Movie Review: John Wick Chapter Two
By Ben Gruchow
February 16, 2017
As John Wick Chapter 2 unfolds, we are reminded how narrow the line can be between a very good film and a very bad one. Here is a film moving through an absolutely standard series of plot machinations, wedded to an utterly feverish capacity for impossible set pieces and mannerisms, and communicated with such sharp audiovisual panache as to render my second point an asset and my first point very nearly irrelevant. It’a utterly ludicrous, the type of howlingly grandiose secret-agent mumbo-jumbo stuff that arrives in only our most overbaked fever dreams, yet so much quicker on the draw about it than we are, and so stylistically confident and handsomely-constructed that we cannot help but surrender to it with goodwill and even respect.
I have not seen the original 2014 film, but I gather from the sequel’s opening sequence that it concluded with a few loose ends to be tied up.

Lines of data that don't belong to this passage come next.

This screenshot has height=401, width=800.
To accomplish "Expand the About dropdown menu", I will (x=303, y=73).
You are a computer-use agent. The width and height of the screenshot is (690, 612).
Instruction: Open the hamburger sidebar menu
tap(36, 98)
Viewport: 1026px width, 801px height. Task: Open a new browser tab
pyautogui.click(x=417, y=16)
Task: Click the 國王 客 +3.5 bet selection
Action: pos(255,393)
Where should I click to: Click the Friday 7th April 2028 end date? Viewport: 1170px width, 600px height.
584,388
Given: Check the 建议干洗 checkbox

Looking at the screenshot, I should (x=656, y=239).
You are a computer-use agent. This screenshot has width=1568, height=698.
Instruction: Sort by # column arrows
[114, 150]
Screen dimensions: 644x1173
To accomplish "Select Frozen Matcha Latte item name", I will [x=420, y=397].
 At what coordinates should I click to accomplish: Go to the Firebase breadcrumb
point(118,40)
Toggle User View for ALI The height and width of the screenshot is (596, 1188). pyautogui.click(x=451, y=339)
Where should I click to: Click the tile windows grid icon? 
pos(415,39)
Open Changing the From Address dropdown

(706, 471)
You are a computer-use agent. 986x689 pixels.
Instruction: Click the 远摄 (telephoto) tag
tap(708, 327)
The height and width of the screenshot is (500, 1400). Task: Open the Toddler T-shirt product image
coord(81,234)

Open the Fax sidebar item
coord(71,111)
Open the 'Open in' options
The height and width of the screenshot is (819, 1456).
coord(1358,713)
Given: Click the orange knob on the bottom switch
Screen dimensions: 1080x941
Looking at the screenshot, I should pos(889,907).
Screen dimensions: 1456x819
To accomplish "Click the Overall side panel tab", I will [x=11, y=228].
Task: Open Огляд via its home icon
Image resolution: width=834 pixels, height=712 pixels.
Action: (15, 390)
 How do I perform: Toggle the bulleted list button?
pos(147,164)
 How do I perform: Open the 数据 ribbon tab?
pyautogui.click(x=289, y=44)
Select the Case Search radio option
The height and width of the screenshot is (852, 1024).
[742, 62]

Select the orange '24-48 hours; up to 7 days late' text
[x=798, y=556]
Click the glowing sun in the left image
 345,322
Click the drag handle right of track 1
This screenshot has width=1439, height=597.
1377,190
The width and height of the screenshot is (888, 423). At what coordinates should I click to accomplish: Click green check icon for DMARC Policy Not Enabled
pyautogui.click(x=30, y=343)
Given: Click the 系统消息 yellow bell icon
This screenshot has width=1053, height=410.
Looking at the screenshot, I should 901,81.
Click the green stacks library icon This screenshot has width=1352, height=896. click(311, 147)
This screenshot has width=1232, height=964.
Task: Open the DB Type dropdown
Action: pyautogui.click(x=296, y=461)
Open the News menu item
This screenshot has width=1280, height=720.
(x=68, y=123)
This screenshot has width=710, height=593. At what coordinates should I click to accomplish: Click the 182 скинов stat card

This gives us a painless way to not only introduce the title character (Keanu Reeves), but recap who (or what) John Wick is (a highly-trained hitman, part of the standard shadowy cabal) and why he feels so compelled to extract such violent means of resolution to the conflicts we see him embroiled in. To recall the opening sentence of this review: One of the quickest ways to determine whether you’re seeing a good ridiculous film or a bad ridiculous film is to assess the clarity of the bad guy in the scene. The bad films present the generic Bad Guy qualities and then either try to communicate urgency through hyperactive filmmaking or just let the scene sit there and slowly suffocate. The good ones hire an actor like Peter Stormare, who is incapable of being generic. Stormare plays the criminal head of a chop shop in the opening sequence, holed up in his office while John Wick rains destruction out in the warehouse; his reactions to each new sound suggest an actor keenly aware of their rightful place in the story’s universe, and occupying it cheerfully.
The actual bad guy of John Wick: Chapter 2 isn’t quite as charismatic, but he’ll do. He is crime lord Santino D’Antonio, played by Riccardo Scamarcio, and he wants John to come out of retirement and assassinate his sister Gianna (Claudia Gerini). Simple stuff, except Gianna is already a powerful criminal figure, in Rome, surrounded by platoons of armed guards, including other members of the organization John belongs to. No matter; John belongs to the classical model of movie assassins, in God mode by default, able to be anywhere and subdue anyone depending on the needs of the plot. Gianna has no sooner arrived at her inner sanctum in Rome than John pops up in the background holding a gun; the scene that follows is potent not because of its content, which we’ve seen played out countless times before, but because of set design and cinematography and a sinuously graphic, almost sensual act of injury.
It turns out that John has been double-crossed by D’Antonio (the reason being the standard “tying up loose ends”), and what follows are a series of action and combat sequences, more brutal than most. We know where everything is headed, and it seems as if the movie knows we know; so little time is spent allowing for making sure its set pieces take place in a version of the real world that we suspect any allusion to it is the film crossing the right t’s and dotting the right i’s so it can get to the good parts. We do get to enjoy some of the small details: I liked Ian McShane as the manager of a central hotel that seems to board every assassin in the company, and I enjoyed watching John go through a dark-humored variation of the Q sequences in Bond films, where he visits various merchants in Rome for bulletproof suits, guns, blades, blueprints. I particularly enjoyed Peter Serafinowicz as a sommelier; in some disconnected part of my mind, I was watching his scenes while casting about for where I last recognized the actor from, and it hit me: he was the ingenious comic creation from 2015’s Melissa McCarthy vehicle Spy. In the alternate universe where all films of this genre are connected, the actor is playing the same character in a slightly different context.